NHKでニュース番組を担当していた時、栃木県で紋次郎という種牛の精子が盗まれたというニュースを伝えたことがあります。大事件なの!?と疑問に思ったものですが、ニュースデスクが、いかに価値のあるものか、和牛について解説してくれました。
そのことを思い出させてくれるイベントが1月に行われました。「第1回和牛甲子園」、正式名称は「全国農業高等学校和牛枝肉共励会」です。高校生に日ごろの取り組みを発表してもらい、飼育牛の肉質を競うというものです。その司会を担当しました。
2日間にわたって行われる和牛甲子園、全国から15校、合わせて53人の高校生が参加しました。開会式の後、高校生によるプレゼンテーションが始まります。和牛を飼育するにあたり、どんなことを心がけているか発表するのです。持ち時間は10分間。静まりかえった会場で、高校生が緊張していないか心配でした。でも、杞憂に終わりました。彼らは、大きな声で堂々と発表していました。
スクリーンに映し出された牛の名前の紹介から始まり、牛がケガをしないように床を弾力性のあるものに替えたり、毎日ブラッシングして牛の健康状態をチェックしたりしていることなどが紹介されました。餌の藁や干し草を自分たちで作っている学校もあれば、フンを肥料にして牧草地にまくという循環型飼育に取り組んでいるところもあります。エサの食べ方やフンの観察は大事な日課です。神経質な牛もいれば甘えん坊の牛もいます。肉質を良くするために餌も工夫しています。毎日牛と触れ合っていたら、クラスメイトのような存在になったという学生もいました。

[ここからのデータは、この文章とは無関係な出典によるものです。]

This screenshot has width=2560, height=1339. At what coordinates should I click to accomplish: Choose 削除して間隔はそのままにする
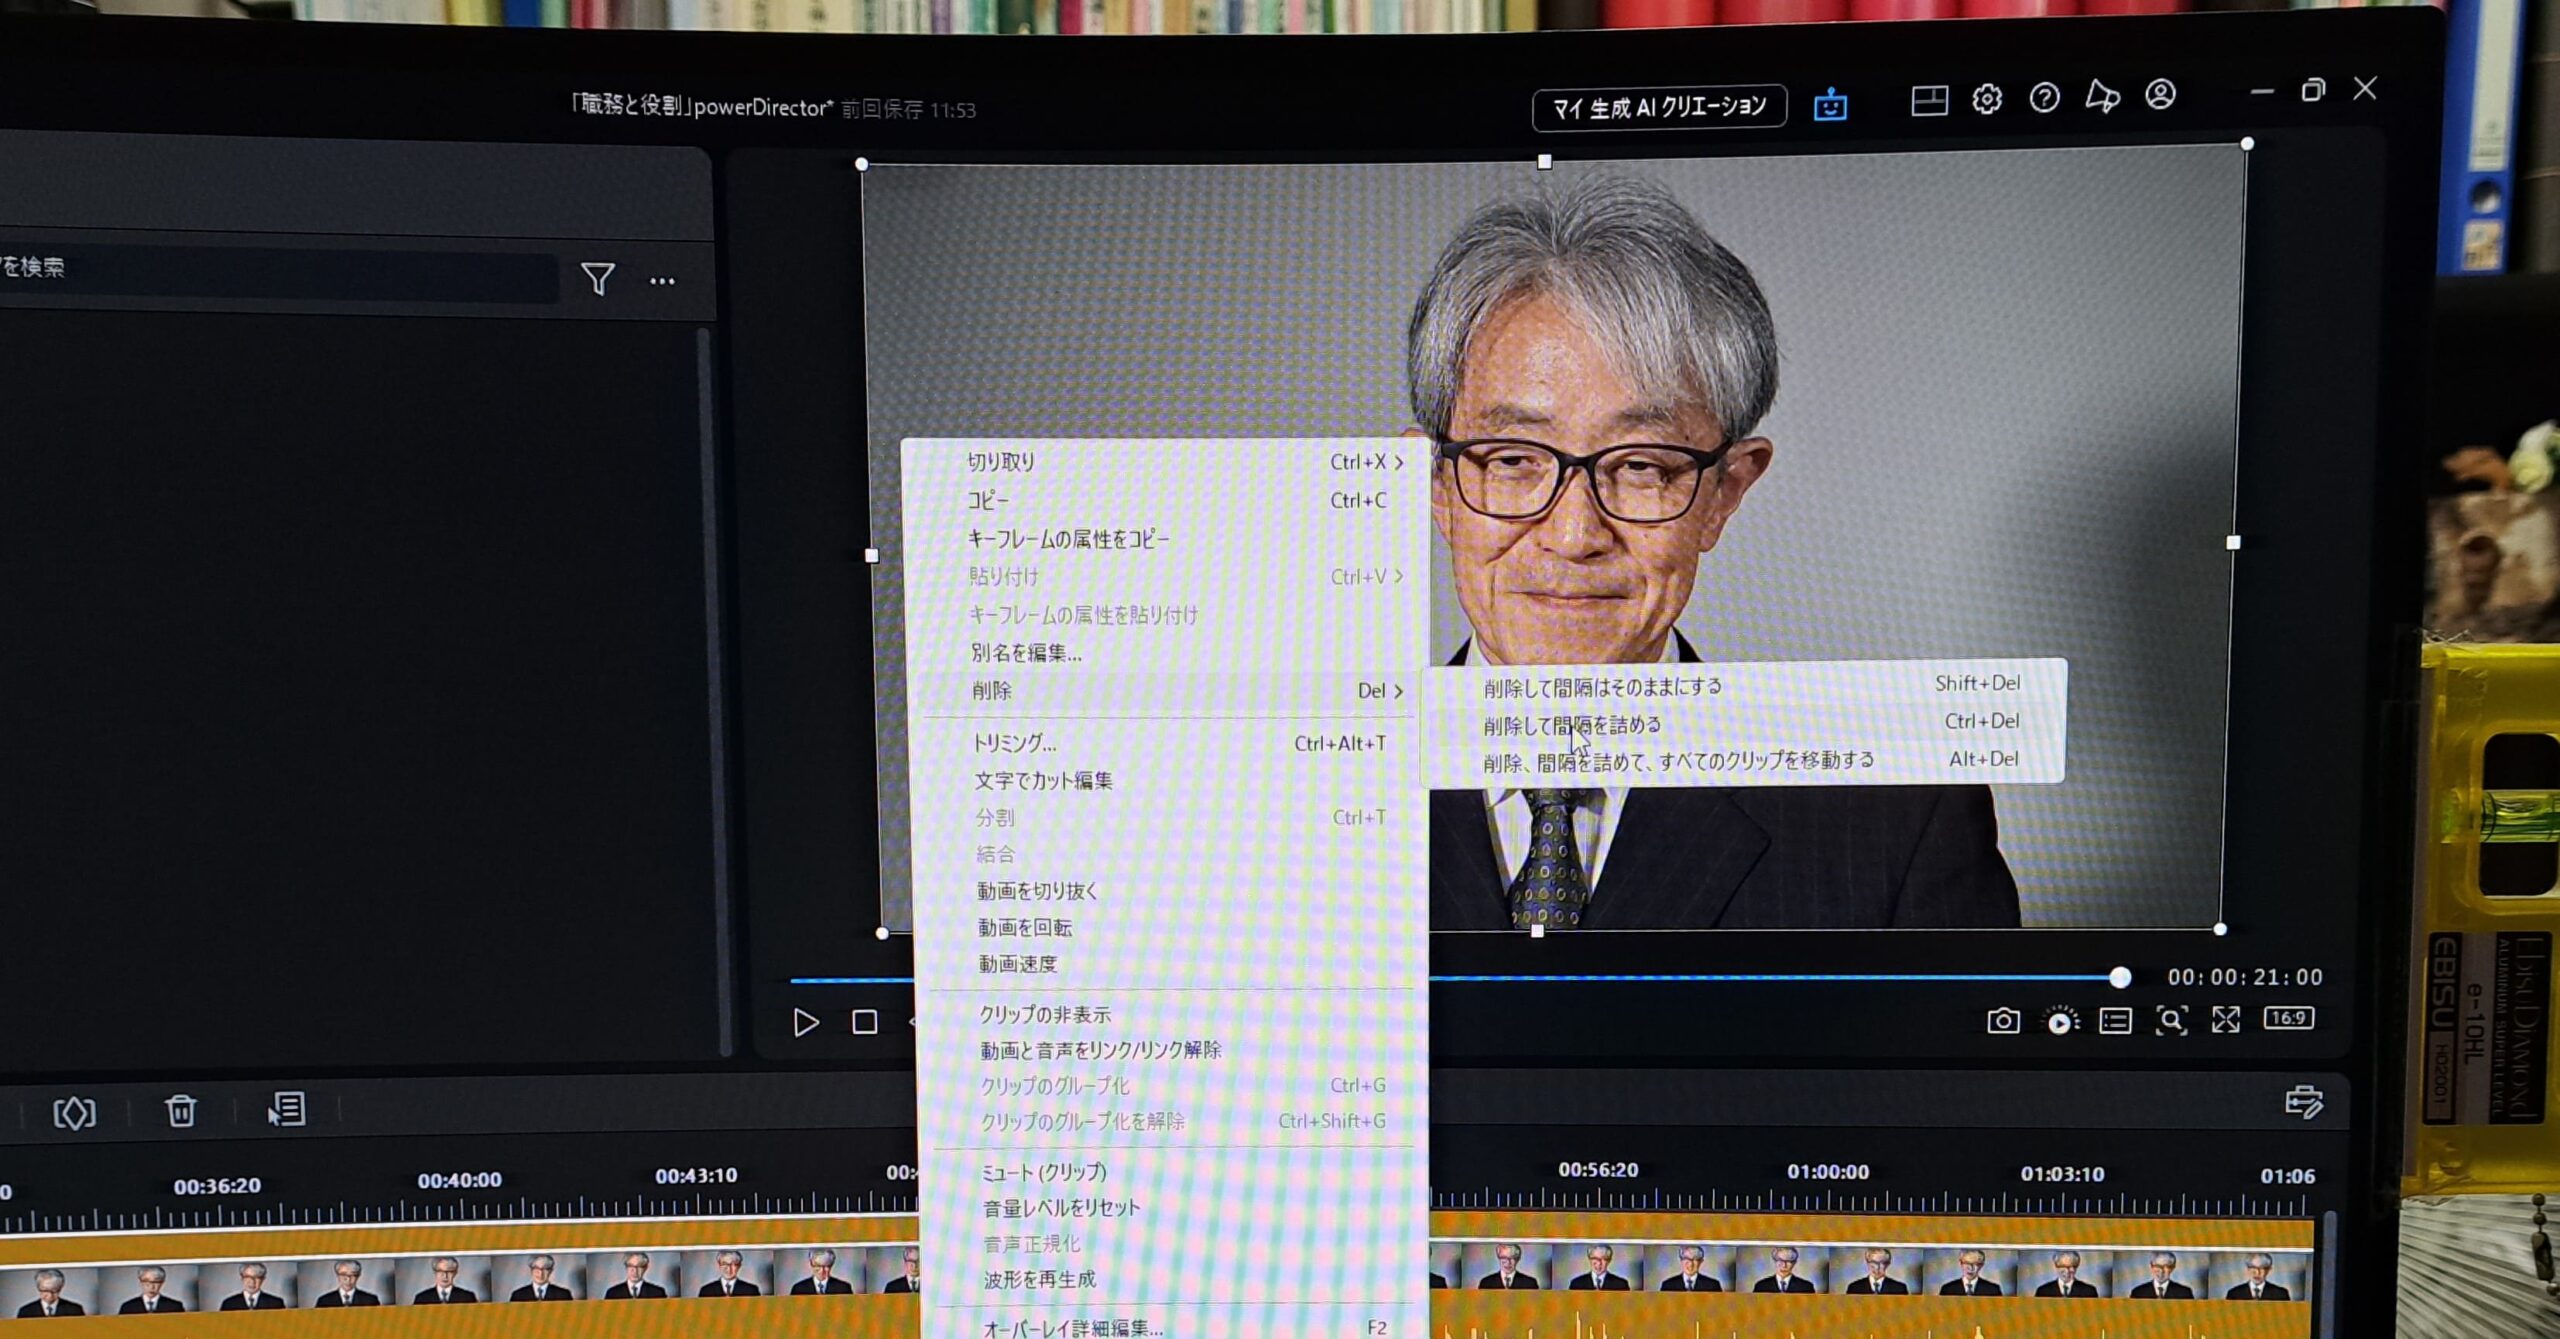pyautogui.click(x=1602, y=686)
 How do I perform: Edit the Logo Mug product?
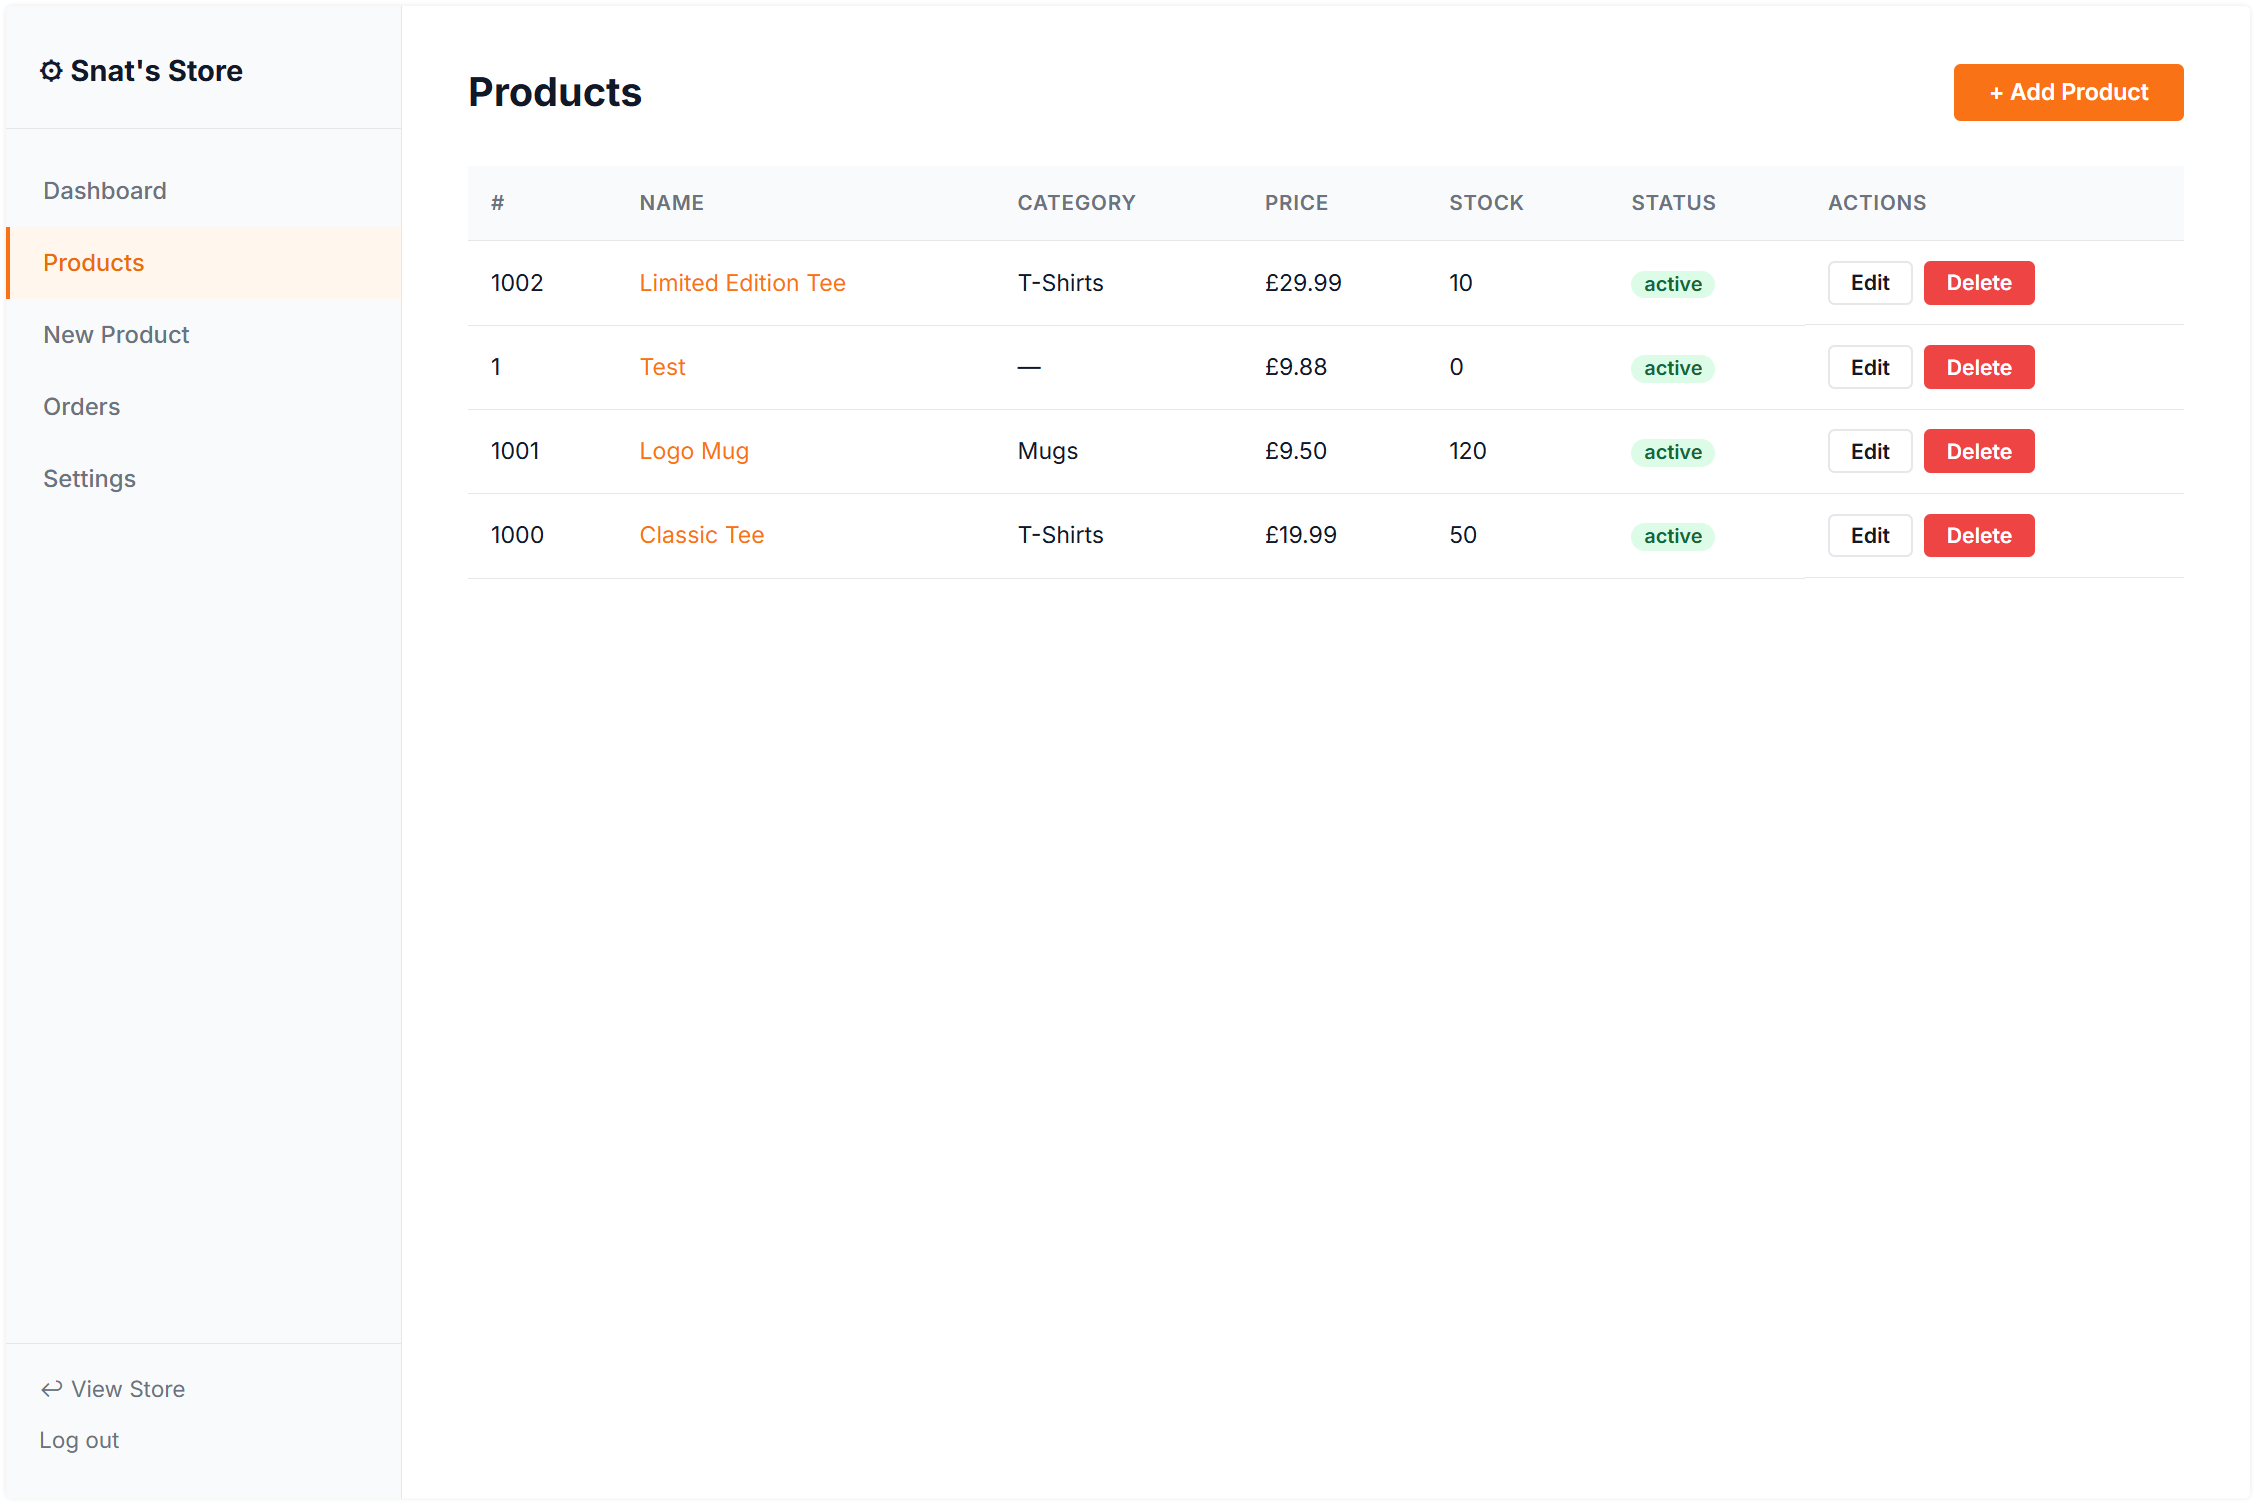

手放さなくてはならない時、トラックに乗りたくないと牛が嫌がり、その牛の目から涙が流れたのを見て、自分たちも泣いてしまったという言葉には共感しました。命の誕生に感動したと話してくれた高校生もいました。酪農家を訪ねアドバイスをもらうなど、牛を通して様々な人とのつながりができたことも大きな収穫です。命と食の現場に携わっている自分たちが頑張ることによって、日本の農業も元気になるという頼もしい言葉に、拍手を送りました。最優秀賞に輝いたのは、岐阜県立飛騨高山高等学校でした。3年生は、酪農関係に進むことが決まっているそうです。
和牛は、世界でも注目される食材になっています。和牛甲子園に参加した高校生の熱意あふれる言葉一つ一つに、日本の酪農の明るい展望を感じることができました。